## Jobs
1. In the employment agreement text, how far ahead of an anniversary date must a party give written notice to keep the Term from extending?
2. Resume the employment agreement text, picking up right after its final heading.

## Text to read
◇ ◇ ◇
4. Term. The term of employment under this Agreement (the “Term) shall initially be for a one-year period commencing on the Effective Date (unless ending earlier pursuant to Section 5) and shall be automatically extended for additional consecutive twelve (12)-month periods on the anniversary of the Effective Date and each subsequent anniversary thereof, unless and until the Company or Executive provides written notice to the other party not less than ninety (90) days  before such anniversary date that such party is electing not to extend the Term, in which case the Term shall end at the expiration of the Term as last extended, unless sooner terminated as set forth below. Following any such notice by the Company of its election not to extend the Term, Executive may terminate his employment at any time prior to the expiration of the Term by giving written notice to the Company at least thirty (30) days prior to the effective date of termination, and upon the earlier of such effective date of termination or the expiration of the Term, Executive shall be entitled to receive the same severance benefits as are provided upon a termination of employment by the Company without Cause as described in Section 6.

 

5. Termination.

 

(a) Termination at the Company’s Election.
◇ ◇ ◇
## Records shown

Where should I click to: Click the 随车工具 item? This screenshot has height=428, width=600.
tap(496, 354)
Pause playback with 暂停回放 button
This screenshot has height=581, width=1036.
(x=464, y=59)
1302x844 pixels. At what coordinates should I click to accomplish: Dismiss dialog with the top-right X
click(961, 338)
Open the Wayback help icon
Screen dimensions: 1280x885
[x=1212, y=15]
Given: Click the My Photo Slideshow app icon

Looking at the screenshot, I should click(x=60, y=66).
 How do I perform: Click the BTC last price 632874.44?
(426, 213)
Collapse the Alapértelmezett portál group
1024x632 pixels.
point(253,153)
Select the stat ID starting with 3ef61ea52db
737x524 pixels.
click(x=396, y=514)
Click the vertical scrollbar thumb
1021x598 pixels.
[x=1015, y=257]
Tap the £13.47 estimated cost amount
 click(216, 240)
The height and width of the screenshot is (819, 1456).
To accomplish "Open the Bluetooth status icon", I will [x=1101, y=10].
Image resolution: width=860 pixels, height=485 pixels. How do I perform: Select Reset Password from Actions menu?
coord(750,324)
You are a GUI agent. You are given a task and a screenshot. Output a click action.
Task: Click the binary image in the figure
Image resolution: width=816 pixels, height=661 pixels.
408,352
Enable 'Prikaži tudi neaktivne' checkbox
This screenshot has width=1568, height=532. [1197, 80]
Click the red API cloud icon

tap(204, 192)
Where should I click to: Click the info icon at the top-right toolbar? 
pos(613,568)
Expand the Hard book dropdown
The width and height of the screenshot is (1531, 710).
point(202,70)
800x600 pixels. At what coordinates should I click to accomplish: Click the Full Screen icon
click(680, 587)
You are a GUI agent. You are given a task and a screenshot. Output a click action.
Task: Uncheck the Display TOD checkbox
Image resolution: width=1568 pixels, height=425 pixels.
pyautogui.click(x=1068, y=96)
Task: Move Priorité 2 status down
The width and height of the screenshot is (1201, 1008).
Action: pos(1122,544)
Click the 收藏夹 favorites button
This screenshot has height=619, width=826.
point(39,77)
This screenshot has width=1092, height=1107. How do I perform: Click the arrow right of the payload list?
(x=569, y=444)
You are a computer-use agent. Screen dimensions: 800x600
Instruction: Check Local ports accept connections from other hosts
◇ ◇ ◇
## Responses to the exercise
1. Not less than ninety (90) days before that anniversary date.

2.
(i) For Cause. At the election of the Company, Executive’s employment may be terminated at any time for Cause (as defined below) upon written notice to Executive given pursuant to Section 11 of this Agreement. For purposes of this Agreement, “Cause” for termination shall mean that Executive: (A) pleads “guilty” or “no contest” to, or is convicted of an act which is defined as a felony under federal or state law; (B) in carrying out his duties, engages in conduct that constitutes gross negligence or willful misconduct; (C) engages in substantiated fraud, misappropriation or embezzlement against the Company; (D) engages in any inappropriate or improper conduct that causes material harm to the reputation of the Company; or (E) materially breaches any term of this Agreement. With respect to subsections (B), (C), (D) and (E) of this section, the Company shall provide Executive with written notice of the reason or reasons for a potential Cause determination no later than ninety (90) days after the initial existence of the condition leading to the potential Cause determination and Executive shall have thirty (30) days to cure such reasons or reasons. If cured, Cause shall no longer apply to the reason or reasons set forth in the Company's notice.

 

(ii) Upon Disability, Death or Without Cause. At the election of the Company, Executive’s employment may be terminated: (A) should Executive have a physical or mental impairment that substantially limits a major life activity and Executive is unable to perform the essential functions of his job with or without reasonable accommodation (“Disability”); (B) upon Executive’s death; or (C) with ninety (90) days prior written notice, at any time Without Cause for any or no reason.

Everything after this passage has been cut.